- _STATED TASK 1_:
Copy the passage of the forum thread on reading text length from a file between "75 messages ·" and "question as resolved.", inclusive.
- _STATED TASK 2_:
Carry on the forum thread on reading text length from a file, starting after its last line.

- _SOURCE PASSAGE_:
┌──
#Text length inconsistency reading from file.

75 messages · Page 1 of 1 (latest)

gaunt forge
#

Hey, I'm trying to read a text file and get the length of the text (amount of characters) using ftell. I do know newline is represented with 2 characters on windows and adjusted the length accordingly. My problem is with "encoded" code. For example, for a file containing the text "abcd" ftell will return 4. For a file containing the encoded text ")ְ" ftell will also return 4, but those are 3 characters. I do not know how to accommodate this, or why this is occurring. each character is represented by 8 bits and the encryption was 1:1 the amount of bytes. I tried to use both "r" and "rb" while opening the file and got the same results. Would appreciate any help and insight on that matter, thanks!

glacial gustBOT
#

When your question is answered use !solved to mark the question as resolved.

Remember to ask specific questions, provide necessary details, and reduce your question to its simplest form. For tips on how to ask a good question use !howto ask.
└──
- _Element lookup records_:
┌──
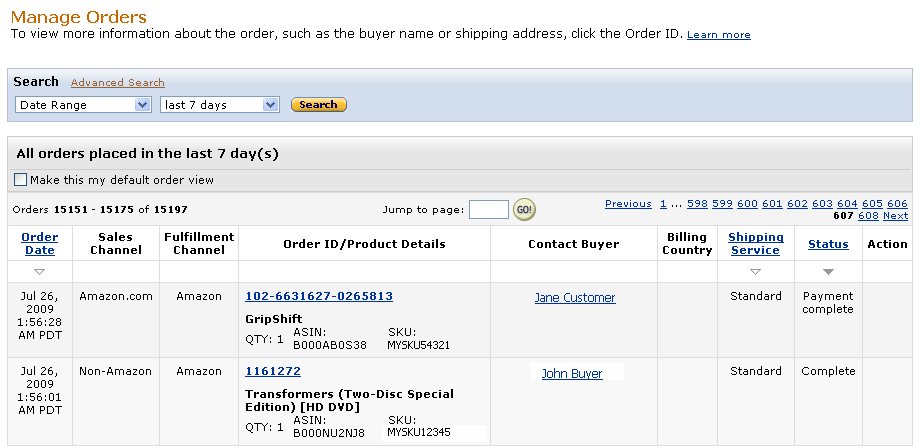This screenshot has height=448, width=920.
Task: Click sort arrow under Order Date column
Action: tap(39, 272)
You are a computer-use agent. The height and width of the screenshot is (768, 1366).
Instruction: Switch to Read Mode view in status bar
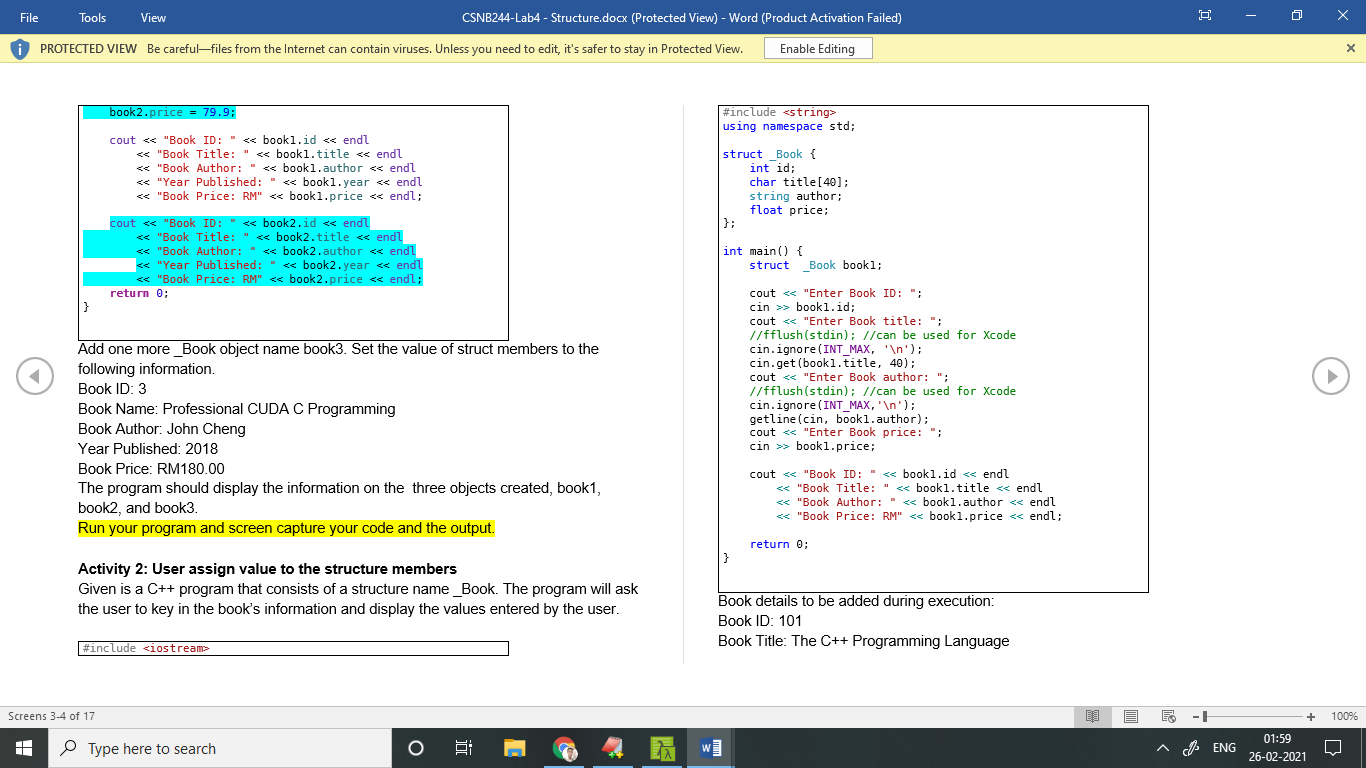point(1093,716)
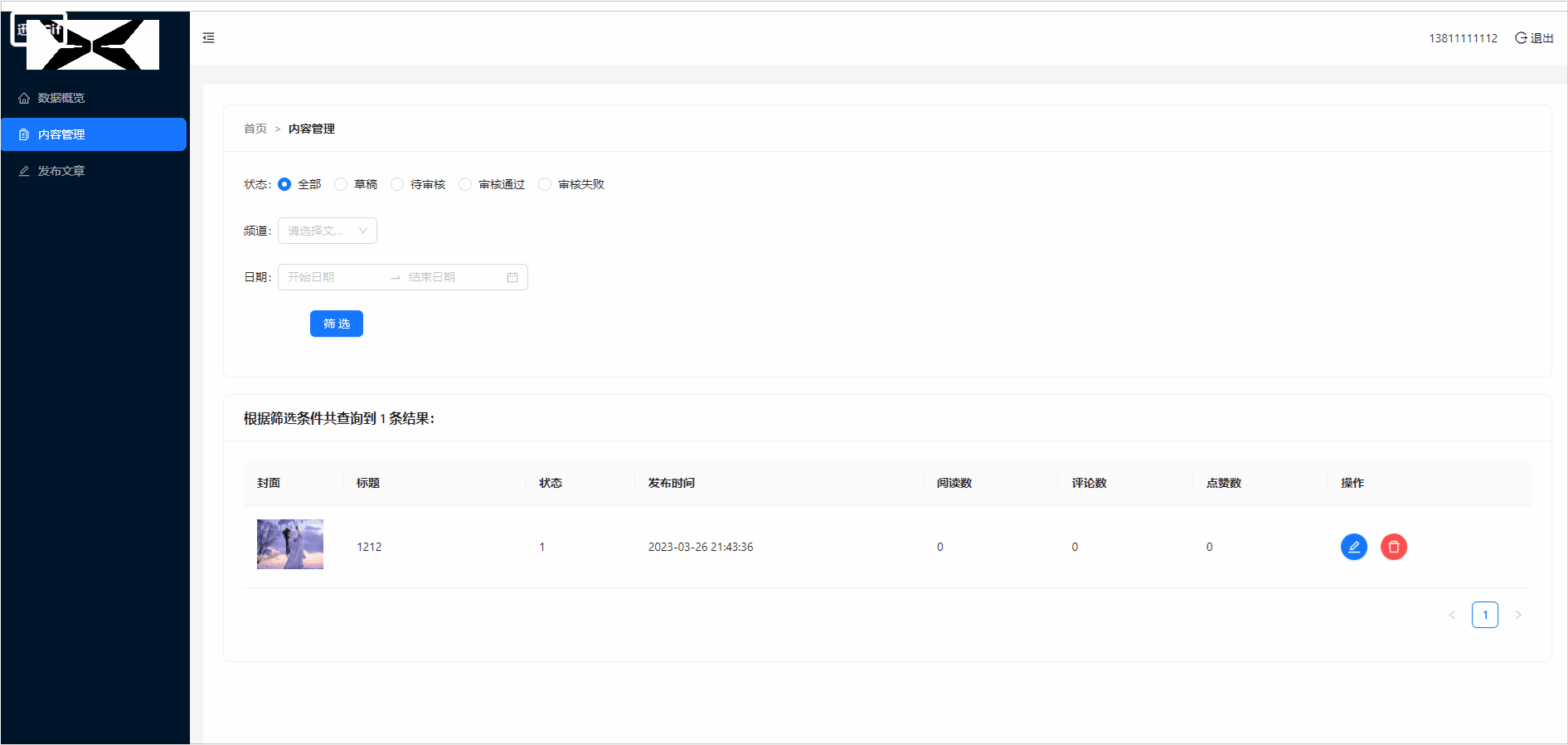Open 发布文章 in the sidebar menu
1568x745 pixels.
pyautogui.click(x=61, y=171)
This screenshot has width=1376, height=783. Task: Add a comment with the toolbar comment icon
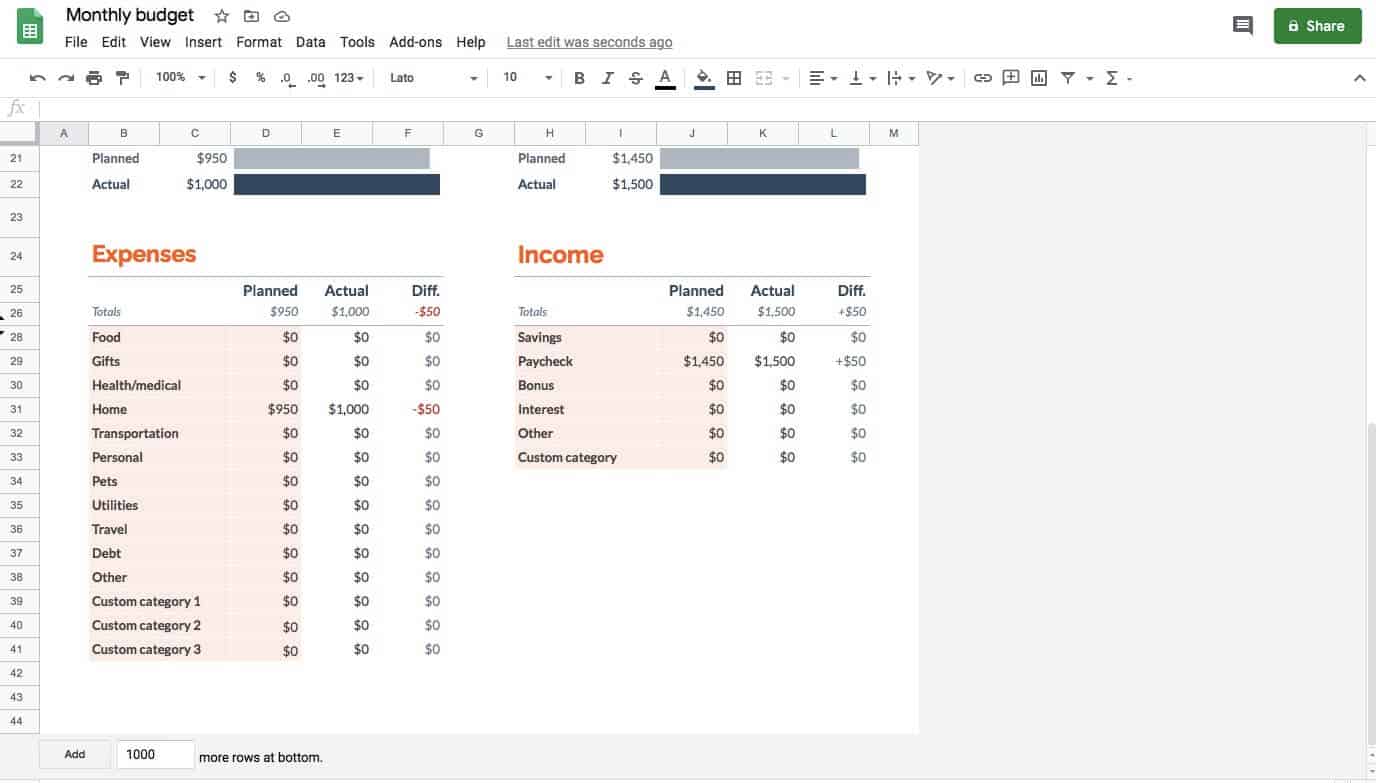[x=1011, y=78]
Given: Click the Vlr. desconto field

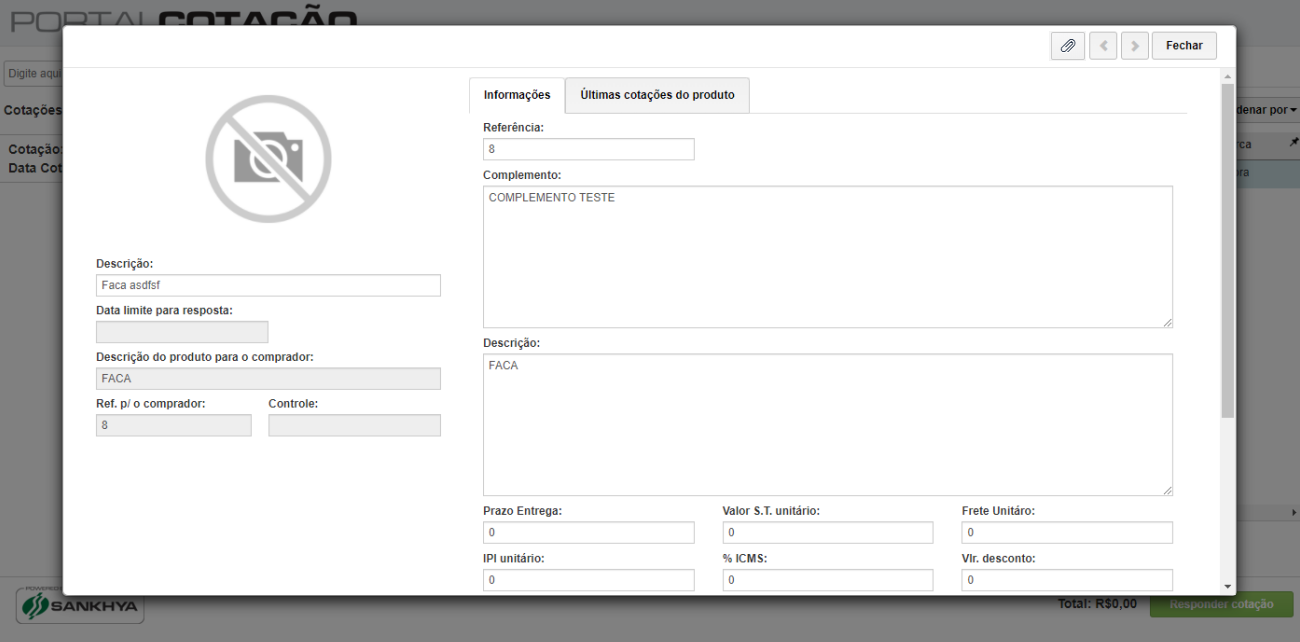Looking at the screenshot, I should (1067, 580).
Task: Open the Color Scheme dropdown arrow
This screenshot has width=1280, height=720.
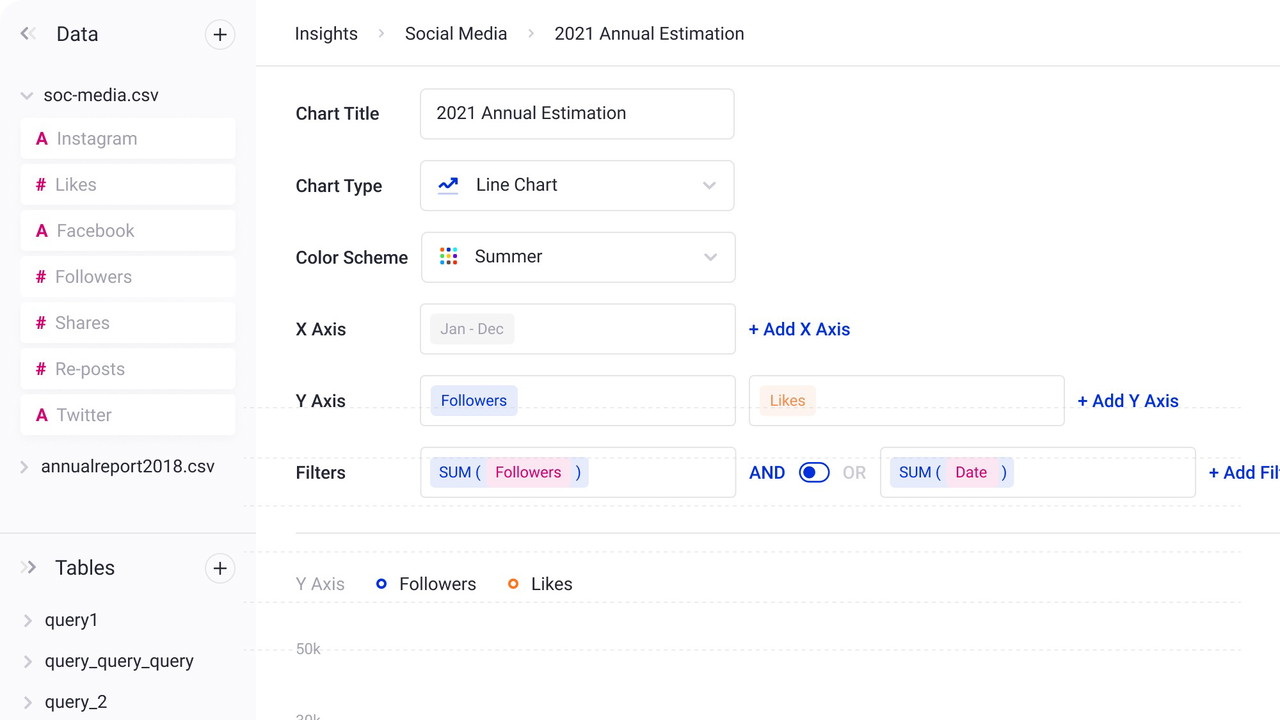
└──
- _WRITTEN RESPONSE 1_:
75 messages · Page 1 of 1 (latest)

gaunt forge
#

Hey, I'm trying to read a text file and get the length of the text (amount of characters) using ftell. I do know newline is represented with 2 characters on windows and adjusted the length accordingly. My problem is with "encoded" code. For example, for a file containing the text "abcd" ftell will return 4. For a file containing the encoded text ")ְ" ftell will also return 4, but those are 3 characters. I do not know how to accommodate this, or why this is occurring. each character is represented by 8 bits and the encryption was 1:1 the amount of bytes. I tried to use both "r" and "rb" while opening the file and got the same results. Would appreciate any help and insight on that matter, thanks!

glacial gustBOT
#

When your question is answered use !solved to mark the question as resolved.

- _WRITTEN RESPONSE 2_:
fierce thunder
#

not every character is 1:1

#

what you're likely using here is utf8 and so some characters use multiple individual bytes to encode them

#

also its encoding not encrypting they are different

#

;compile

std::cout << sizeof(")ְ");
heady lava
#

In order to properly count UTF-8 characters you would need to read through the entirety of the file.

wild yokeBOT
#
Program Output
5
fierce thunder
#

see its 4 chars (+ 1 for the null)

gaunt forge
fierce thunder
#

send your implementation

gaunt forge
# fierce thunder send your implementation

This is the encryption algorithm:

int enc(const unsigned char *data_in, unsigned int size_in, unsigned char *data_out, unsigned int size_out) {
    if ((data_in == NULL) || (data_out == NULL))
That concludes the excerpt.